#### [WORK REQUIRED]
From the data, copy out every line in which the word "menu" appears.

(Saved data entries)
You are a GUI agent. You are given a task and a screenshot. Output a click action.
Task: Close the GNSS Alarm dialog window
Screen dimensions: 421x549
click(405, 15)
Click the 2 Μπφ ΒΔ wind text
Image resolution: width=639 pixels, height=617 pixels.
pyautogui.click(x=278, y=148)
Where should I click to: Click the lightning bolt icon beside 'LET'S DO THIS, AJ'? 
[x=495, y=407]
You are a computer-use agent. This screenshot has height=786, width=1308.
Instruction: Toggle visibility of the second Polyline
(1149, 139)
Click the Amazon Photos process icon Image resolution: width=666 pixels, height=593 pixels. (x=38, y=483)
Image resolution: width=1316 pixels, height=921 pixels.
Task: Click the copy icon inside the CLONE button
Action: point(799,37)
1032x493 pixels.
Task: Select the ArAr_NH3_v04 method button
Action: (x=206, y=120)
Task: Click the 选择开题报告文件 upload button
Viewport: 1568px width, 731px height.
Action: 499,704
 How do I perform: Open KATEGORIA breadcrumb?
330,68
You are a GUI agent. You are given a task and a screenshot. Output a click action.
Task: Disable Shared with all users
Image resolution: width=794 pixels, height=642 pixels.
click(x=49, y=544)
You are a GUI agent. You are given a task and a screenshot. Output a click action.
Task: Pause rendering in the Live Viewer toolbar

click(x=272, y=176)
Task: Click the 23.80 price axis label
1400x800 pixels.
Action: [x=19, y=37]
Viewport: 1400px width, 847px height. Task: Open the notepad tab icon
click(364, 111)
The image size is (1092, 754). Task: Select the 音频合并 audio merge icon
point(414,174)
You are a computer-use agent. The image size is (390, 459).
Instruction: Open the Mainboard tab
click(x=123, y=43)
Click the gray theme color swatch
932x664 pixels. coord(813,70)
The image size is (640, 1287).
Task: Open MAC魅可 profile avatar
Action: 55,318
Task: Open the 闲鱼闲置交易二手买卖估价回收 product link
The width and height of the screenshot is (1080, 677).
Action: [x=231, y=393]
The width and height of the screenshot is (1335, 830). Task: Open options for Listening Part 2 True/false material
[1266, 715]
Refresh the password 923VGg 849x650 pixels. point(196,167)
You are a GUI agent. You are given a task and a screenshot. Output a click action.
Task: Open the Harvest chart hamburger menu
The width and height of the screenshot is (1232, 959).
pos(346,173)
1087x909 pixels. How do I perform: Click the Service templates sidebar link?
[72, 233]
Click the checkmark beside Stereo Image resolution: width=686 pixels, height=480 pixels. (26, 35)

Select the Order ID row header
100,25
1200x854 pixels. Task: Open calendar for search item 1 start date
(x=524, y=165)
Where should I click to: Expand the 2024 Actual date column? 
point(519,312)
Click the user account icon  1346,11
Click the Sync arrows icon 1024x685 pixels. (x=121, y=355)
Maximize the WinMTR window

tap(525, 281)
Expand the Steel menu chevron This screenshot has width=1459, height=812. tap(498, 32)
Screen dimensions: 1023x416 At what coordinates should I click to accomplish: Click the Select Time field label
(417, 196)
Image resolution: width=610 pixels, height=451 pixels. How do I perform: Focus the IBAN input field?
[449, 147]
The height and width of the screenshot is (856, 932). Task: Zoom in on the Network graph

#### [EXPECTED ANSWER]
Task: Open the Harvest chart hamburger menu
Expand the Steel menu chevron This screenshot has width=1459, height=812. tap(498, 32)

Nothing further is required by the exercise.